### What is expected
In the records, find every line with the word "Zakładanie" and copy it out.

*** Task material Section Begins ***

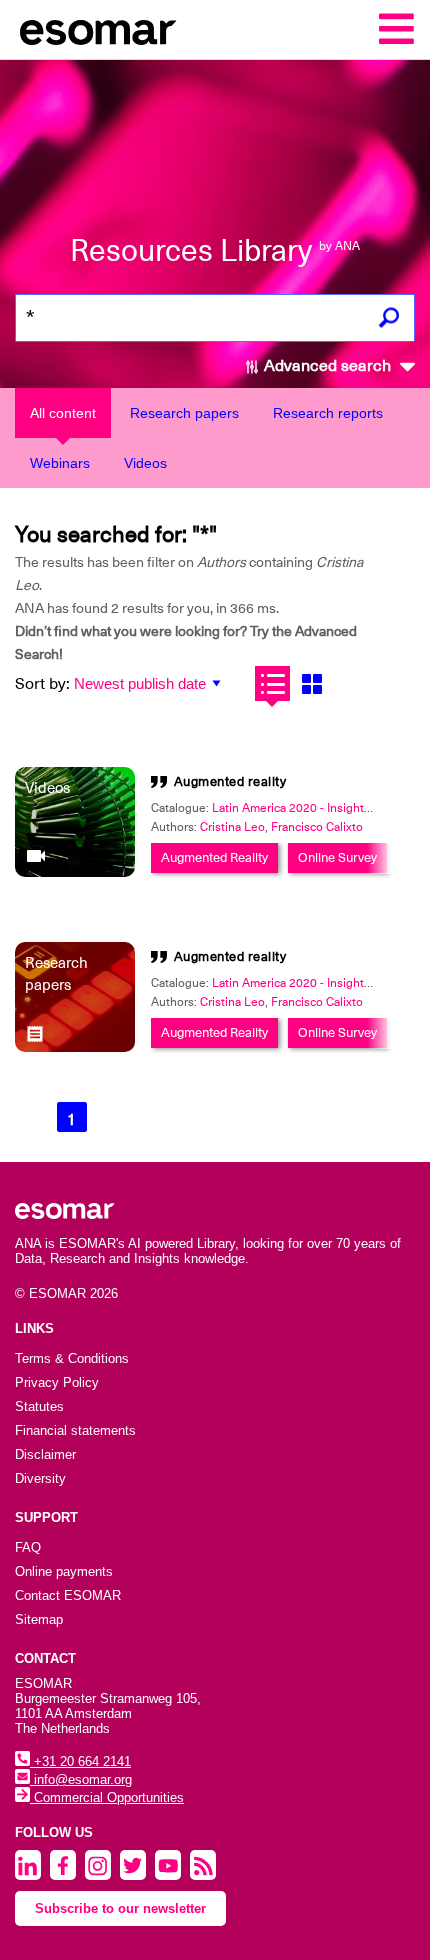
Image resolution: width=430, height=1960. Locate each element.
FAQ (28, 1547)
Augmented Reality (214, 857)
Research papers (184, 413)
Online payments (64, 1571)
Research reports (328, 413)
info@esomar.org (81, 1779)
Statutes (39, 1406)
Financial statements (75, 1430)
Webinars (60, 463)
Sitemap (39, 1619)
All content (63, 413)
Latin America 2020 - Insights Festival (313, 808)
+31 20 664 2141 (80, 1761)
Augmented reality (230, 781)
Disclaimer (45, 1454)
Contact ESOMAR (68, 1595)
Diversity (40, 1478)
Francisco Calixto (317, 827)
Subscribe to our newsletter (120, 1908)
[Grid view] (311, 683)
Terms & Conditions (72, 1358)
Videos (145, 463)
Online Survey (337, 857)
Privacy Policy (57, 1382)
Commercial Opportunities (107, 1797)
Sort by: (42, 684)
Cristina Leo (232, 827)
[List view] (272, 683)
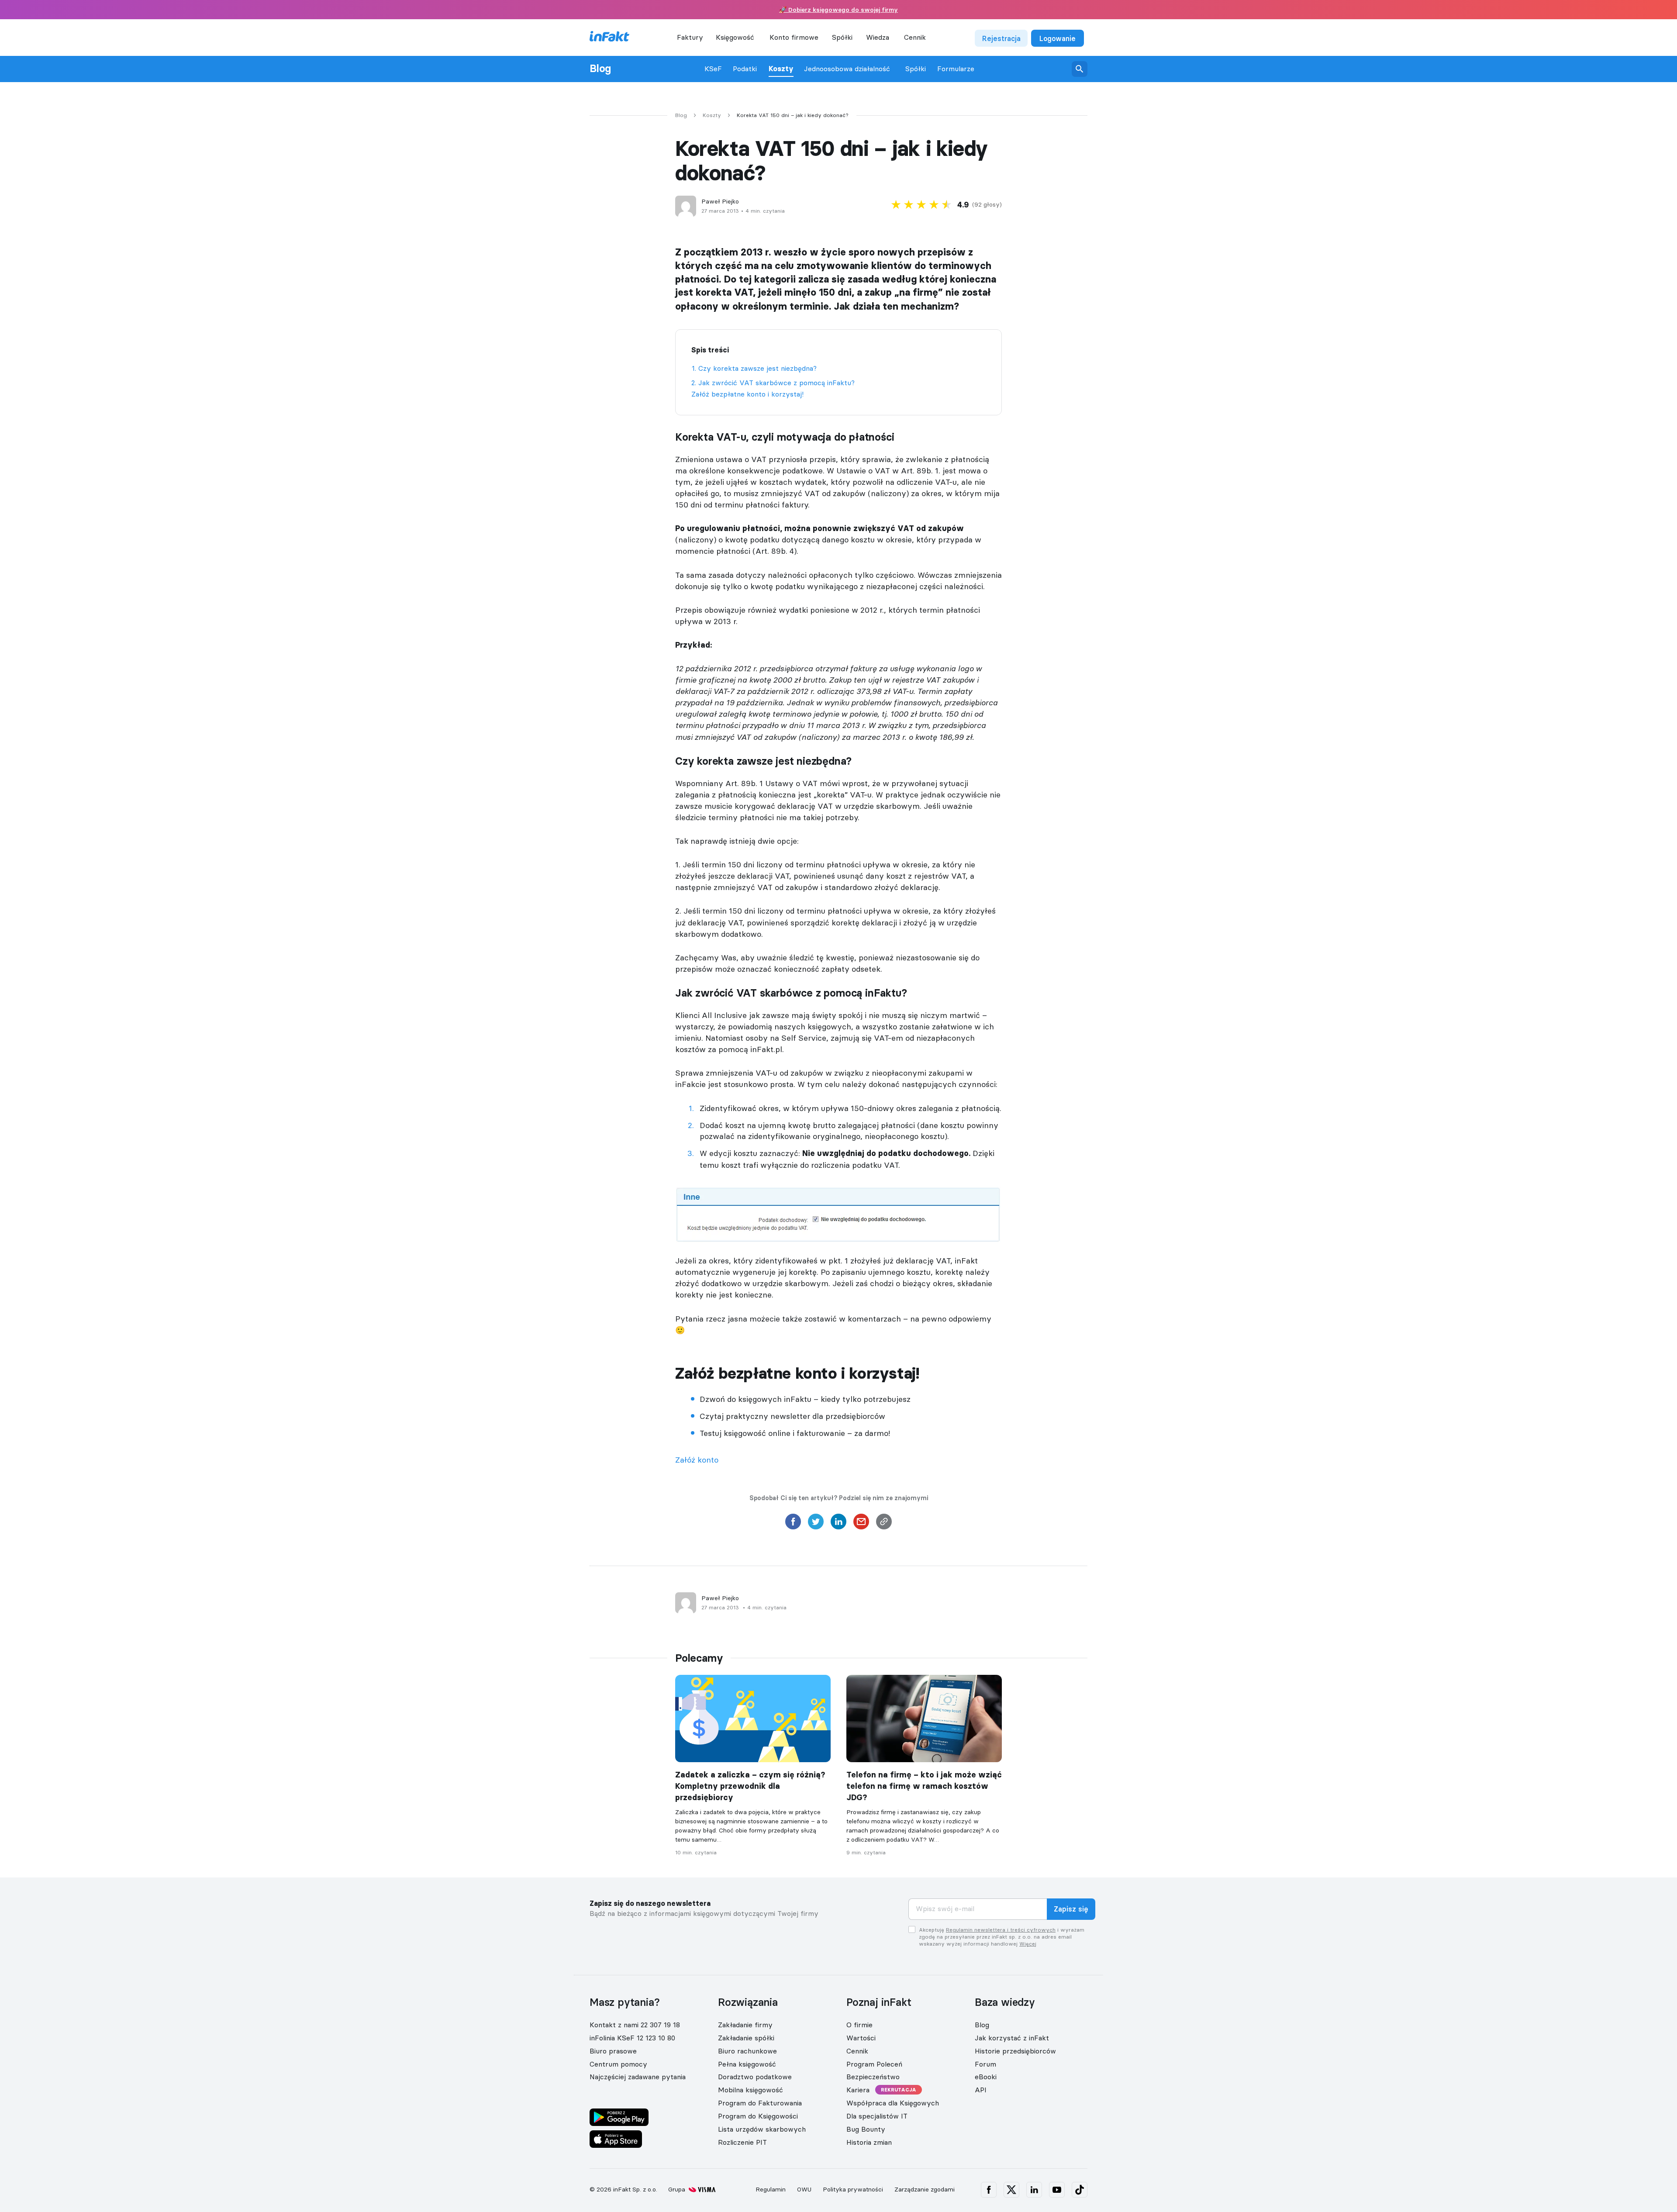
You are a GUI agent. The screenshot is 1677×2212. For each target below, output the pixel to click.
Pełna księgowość (747, 2064)
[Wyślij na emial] (861, 1524)
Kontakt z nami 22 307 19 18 (635, 2024)
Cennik (915, 37)
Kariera (858, 2089)
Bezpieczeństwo (873, 2076)
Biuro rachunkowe (747, 2050)
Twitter (1011, 2190)
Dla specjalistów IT (877, 2116)
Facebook (989, 2190)
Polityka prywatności (853, 2189)
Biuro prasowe (613, 2050)
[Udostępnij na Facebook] (793, 1524)
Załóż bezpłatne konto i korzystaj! (747, 394)
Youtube (1057, 2190)
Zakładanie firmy (745, 2024)
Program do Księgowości (758, 2116)
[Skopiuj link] (884, 1524)
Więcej (1027, 1943)
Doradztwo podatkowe (755, 2076)
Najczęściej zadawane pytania (638, 2076)
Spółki (915, 69)
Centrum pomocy (618, 2064)
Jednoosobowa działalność (847, 69)
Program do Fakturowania (760, 2102)
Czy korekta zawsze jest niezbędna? (757, 368)
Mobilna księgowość (750, 2089)
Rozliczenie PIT (742, 2142)
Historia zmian (869, 2142)
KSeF (713, 69)
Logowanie (1057, 38)
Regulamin (771, 2189)
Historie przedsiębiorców (1015, 2050)
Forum (985, 2064)
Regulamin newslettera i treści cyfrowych (1001, 1929)
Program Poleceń (874, 2064)
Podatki (745, 69)
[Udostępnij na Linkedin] (838, 1524)
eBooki (986, 2076)
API (981, 2089)
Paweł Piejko (720, 201)
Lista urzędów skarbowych (762, 2129)
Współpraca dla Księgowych (892, 2102)
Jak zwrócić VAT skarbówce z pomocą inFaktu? (776, 382)
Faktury (690, 37)
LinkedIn (1034, 2190)
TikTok (1079, 2190)
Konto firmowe (793, 37)
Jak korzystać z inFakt (1012, 2037)
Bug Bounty (865, 2129)
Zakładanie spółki (746, 2037)
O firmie (859, 2024)
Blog (600, 68)
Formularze (955, 69)
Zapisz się (1071, 1909)
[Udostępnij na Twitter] (816, 1524)
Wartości (861, 2037)
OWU (804, 2189)
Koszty (781, 69)
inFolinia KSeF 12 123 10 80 (632, 2037)
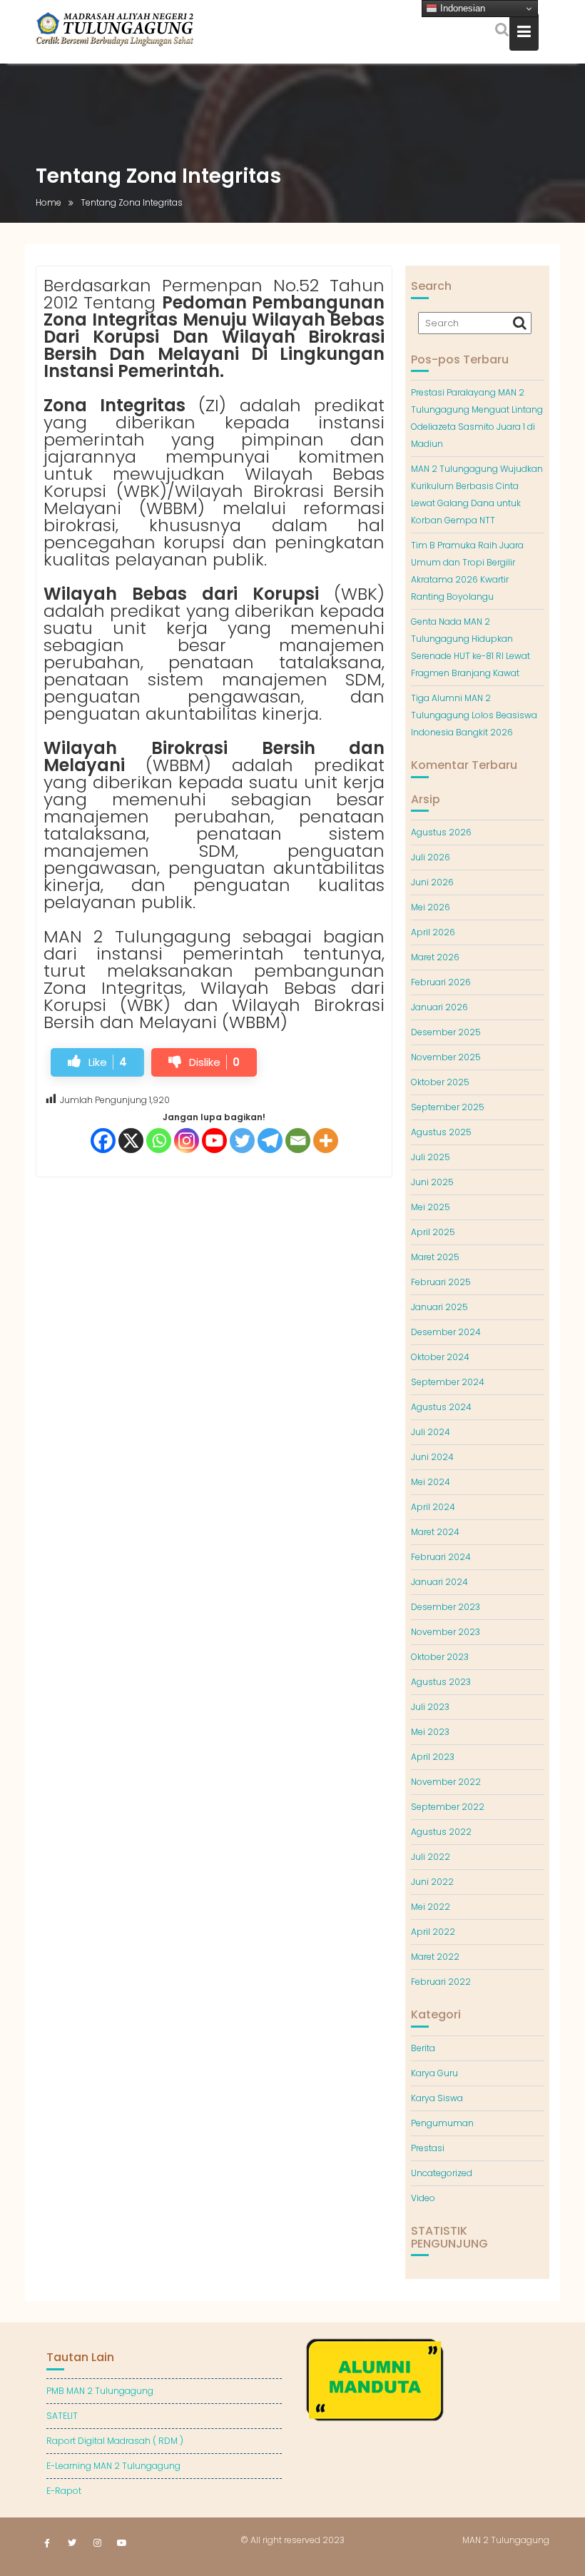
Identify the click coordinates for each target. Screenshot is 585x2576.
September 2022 (447, 1807)
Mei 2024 (430, 1482)
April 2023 (432, 1757)
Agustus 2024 (441, 1407)
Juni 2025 (432, 1182)
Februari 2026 (441, 982)
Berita (423, 2048)
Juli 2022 (430, 1857)
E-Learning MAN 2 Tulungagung (113, 2466)
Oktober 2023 (440, 1657)
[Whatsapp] (158, 1140)
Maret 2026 (435, 957)
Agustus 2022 (441, 1832)
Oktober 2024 (440, 1357)
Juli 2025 (430, 1157)
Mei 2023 (430, 1732)
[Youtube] (214, 1140)
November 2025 (446, 1057)
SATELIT (62, 2416)
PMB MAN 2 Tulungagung (99, 2391)
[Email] (297, 1140)
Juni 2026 (432, 882)
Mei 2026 (430, 907)
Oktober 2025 (440, 1082)
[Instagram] (186, 1140)
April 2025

*** Task material Section Ends ***

### Written solution
Zakładanie firmy (745, 2024)
Zakładanie spółki (746, 2037)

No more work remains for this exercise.